Un'intera regione frastornata, attonita, ferita dalle ultime notizie sull'inchiesta condotta dal sostituto procuratore della Repubblica di Paola Dr. Eugenio Facciolla che indaga sulla casa di cura per diversamente abili Papa Giovanni XXIII di Serra d'Aiello, in provincia di Cosenza, che parlano di 12 degenti scomparsi nel nulla, di almeno 15 morti sospette e di centinaia di ricoverati che hanno subito lesioni gravi in modo ripetuto. Gli investigatori ipotizzano che dentro la casa di cura, personaggi non ancora identificati, avrebbero fatto sparire uomini e donne per appropriarsi dei loro beni e forse organizzare anche traffici di organi.
Questi nuovi filoni d'indagine seguono quello principale che ha riguardato la scoperta, da parte del magistrato cosentino, del tesoro di monsignor Alfredo Luberto, che ammonta a circa 15 milioni di euro. L'elenco dei beni sequestrati all'alto prelato comprende: abitazioni di lusso, dodici automobili alcune delle quali di grande valore, quadri di pittori famosi tra i quali uno Schifano, libretti al portatore e diversi certificati di deposito. Quelli elencati sono solo alcuni dei beni a disposizione del sacerdote amante del lusso, amministratore unico di un istituto, il Papa Giovanni, nato per curare ed alleviare sofferenze atroci è invece trasformato in un lager con letti infestati da zecche e acari della scabbia. Finanziamenti dopo finanziamenti quello che doveva essere un centro di cura è diventato il deposito di monete d'oro di Paperon dè Paperoni. L'ultimo "regalo" della Regione Calabria, corrisposto a quella che si è rivelata una delle piu' potenti macchine mangiasoldi, risale al maggio-giugno del 2007 mesi in cui sono stati elargiti 250 mila euro, mezzo miliardo delle vecchie lire, per far fronte alle esigenze piu' urgenti dei ricoverati e per corrispondere ai dipendenti una parte degli stipendi arretrati. I consulenti del giudice sono adesso al lavoro per individuare le destinazioni finali delle ingenti risorse sottratte all'Istituto e quindi ai malati.
L'altro filone delle indagini riguarda le coperture politiche di cui il prelato godeva.
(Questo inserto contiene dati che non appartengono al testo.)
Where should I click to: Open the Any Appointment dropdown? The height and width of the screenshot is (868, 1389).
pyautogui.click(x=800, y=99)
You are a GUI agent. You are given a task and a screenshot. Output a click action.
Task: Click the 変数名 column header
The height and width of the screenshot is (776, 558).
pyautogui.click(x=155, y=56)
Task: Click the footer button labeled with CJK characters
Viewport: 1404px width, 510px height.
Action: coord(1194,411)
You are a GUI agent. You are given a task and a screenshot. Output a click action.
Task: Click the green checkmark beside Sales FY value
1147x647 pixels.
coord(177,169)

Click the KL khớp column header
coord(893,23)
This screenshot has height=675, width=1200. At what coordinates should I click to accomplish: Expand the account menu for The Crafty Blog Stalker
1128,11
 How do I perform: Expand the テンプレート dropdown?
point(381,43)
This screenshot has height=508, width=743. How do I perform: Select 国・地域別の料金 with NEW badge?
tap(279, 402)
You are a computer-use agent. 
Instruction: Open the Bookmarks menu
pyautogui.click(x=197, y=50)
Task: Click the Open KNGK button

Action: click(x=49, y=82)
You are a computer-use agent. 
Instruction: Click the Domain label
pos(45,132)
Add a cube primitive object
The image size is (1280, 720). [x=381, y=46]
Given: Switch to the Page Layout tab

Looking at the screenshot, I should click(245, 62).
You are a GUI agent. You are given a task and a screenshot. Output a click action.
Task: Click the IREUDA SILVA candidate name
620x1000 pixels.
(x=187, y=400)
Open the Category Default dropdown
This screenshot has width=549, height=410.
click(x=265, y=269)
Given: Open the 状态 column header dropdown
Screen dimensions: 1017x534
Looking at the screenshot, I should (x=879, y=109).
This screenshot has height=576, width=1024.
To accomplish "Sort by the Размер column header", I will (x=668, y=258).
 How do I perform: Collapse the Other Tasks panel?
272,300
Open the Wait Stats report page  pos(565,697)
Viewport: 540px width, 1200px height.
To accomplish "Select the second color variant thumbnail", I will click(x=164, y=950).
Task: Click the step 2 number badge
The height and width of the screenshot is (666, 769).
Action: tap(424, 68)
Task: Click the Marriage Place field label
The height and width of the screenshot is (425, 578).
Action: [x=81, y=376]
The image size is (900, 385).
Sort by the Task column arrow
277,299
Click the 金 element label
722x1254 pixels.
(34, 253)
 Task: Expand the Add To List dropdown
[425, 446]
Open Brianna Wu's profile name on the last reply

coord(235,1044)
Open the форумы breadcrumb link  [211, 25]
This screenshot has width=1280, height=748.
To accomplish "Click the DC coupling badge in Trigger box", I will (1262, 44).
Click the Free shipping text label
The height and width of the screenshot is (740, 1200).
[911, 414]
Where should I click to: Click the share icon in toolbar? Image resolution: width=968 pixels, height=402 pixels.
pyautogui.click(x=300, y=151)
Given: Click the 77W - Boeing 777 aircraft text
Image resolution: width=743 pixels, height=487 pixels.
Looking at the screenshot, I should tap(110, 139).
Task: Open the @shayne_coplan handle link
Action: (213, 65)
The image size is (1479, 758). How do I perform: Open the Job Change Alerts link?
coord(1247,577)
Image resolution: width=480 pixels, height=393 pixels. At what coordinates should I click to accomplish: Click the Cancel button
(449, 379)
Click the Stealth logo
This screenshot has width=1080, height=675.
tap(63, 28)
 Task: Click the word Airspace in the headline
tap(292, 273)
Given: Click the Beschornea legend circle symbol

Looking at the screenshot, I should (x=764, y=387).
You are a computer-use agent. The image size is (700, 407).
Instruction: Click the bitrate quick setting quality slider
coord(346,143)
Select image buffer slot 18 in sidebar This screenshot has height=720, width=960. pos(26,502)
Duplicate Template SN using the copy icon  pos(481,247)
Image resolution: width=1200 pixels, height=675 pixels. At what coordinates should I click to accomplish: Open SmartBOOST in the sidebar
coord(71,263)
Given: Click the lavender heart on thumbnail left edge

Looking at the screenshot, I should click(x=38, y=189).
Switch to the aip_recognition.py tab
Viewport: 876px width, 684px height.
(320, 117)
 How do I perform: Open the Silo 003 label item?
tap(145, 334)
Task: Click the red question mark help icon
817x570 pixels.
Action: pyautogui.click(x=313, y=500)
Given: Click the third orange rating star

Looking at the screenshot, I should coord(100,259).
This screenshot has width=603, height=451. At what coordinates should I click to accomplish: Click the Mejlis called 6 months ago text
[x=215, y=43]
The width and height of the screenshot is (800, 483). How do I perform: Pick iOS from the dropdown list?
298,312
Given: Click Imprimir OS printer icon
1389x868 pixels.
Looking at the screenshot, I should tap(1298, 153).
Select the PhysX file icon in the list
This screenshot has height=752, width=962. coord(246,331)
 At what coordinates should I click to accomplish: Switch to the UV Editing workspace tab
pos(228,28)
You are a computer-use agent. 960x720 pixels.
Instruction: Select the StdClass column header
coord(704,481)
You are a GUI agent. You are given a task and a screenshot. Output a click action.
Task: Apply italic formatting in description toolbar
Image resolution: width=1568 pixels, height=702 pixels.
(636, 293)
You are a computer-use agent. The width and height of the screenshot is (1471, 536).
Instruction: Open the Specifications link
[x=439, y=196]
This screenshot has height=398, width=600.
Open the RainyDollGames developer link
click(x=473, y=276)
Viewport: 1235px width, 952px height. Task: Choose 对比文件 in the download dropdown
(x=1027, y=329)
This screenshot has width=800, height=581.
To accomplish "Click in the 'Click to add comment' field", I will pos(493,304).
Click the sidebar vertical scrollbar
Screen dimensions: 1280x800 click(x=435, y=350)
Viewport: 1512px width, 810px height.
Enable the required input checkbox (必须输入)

Il magistrato si trova adesso non solo a dover ricostruire l'intricato e diffuso sodalizio creato dal sacerdote, nel quale pare svolgessero un ruolo importante personalità politiche locali e regionali ma ad indagare su fatti di una gravità inaudita che, se dovessero essere confermati, farebbero sprofondare la nostra regione agli ultimi posti nella graduatoria mondiale dei luoghi dove non esiste alcun rispetto per la vita umana. Ma quale azione di controllo ha esercitato la chiesa nei confronti di padre Alfredo Luberto nominato amministratore proprio dall'allora vescovo di Cosenza Giuseppe Agostino? Mentre il vescovo è uscito indenne dall'inchiesta sono stati
rinviati a giudizio, di recente, 27 indagati per associazione a delinquere, truffa e appropriazione indebita. Il primo della lista è proprio lui, Don Alfredo detto anche il "prete dell' Harley Davidson" per la sua passione per le note motociclette americane. I primi "desaparecidos" del Papa Giovanni sono scomparsi nel 1997. Il primo pare si chiamasse Bruno; a lui sono seguiti una donna, poi un certo Domenico Antonino Pino di soli 29 anni, di cui ben 12 trascorsi nel lager. "Una notte dell'estate del 2001 persone non identificate sono entrate nella stanza dove dormiva e se lo sono portato via. Il suo compagno di stanza ha raccontato di due uomini in camice ma nessuno, considerandolo pazzo, gli ha creduto". Il caso di Antonino Pino è emblematico perché, quando i parenti lo cercavano senza successo, qualcuno dell'istituto è arrivato a dire "che se n'era andato con le proprie gambe" dimenticando un particolare: Domenico, sin da bambino, era immobilizzato su una sedia a rotelle. E pensare che questa brutta storia si sta rivelando in tutta la sua tragicità proprio mentre la Regione Calabria ha affidato ad un testimonial come Gattuso il compito di rilanciare una Calabria dalle nobili tradizioni capace di "metterci il cuore". Ma Monsignor Alfredo Luberto ha dimenticato che quando si contano gli individui non ha alcun peso se una persona si trova in condizione umile o elevata. Nel libro sacro dei Numeri (così chiamato perché riguarda il censimento degli Ebrei) D-o volle che tutti gli uomini fossero contati e ne fosse determinato il numero dimostrando così l'importanza individuale di ciascun uomo e quella collettiva di una comunità. Dove sono andati a finire e chi erano i 27 ricoverati che mancano al conteggio e al contenuto?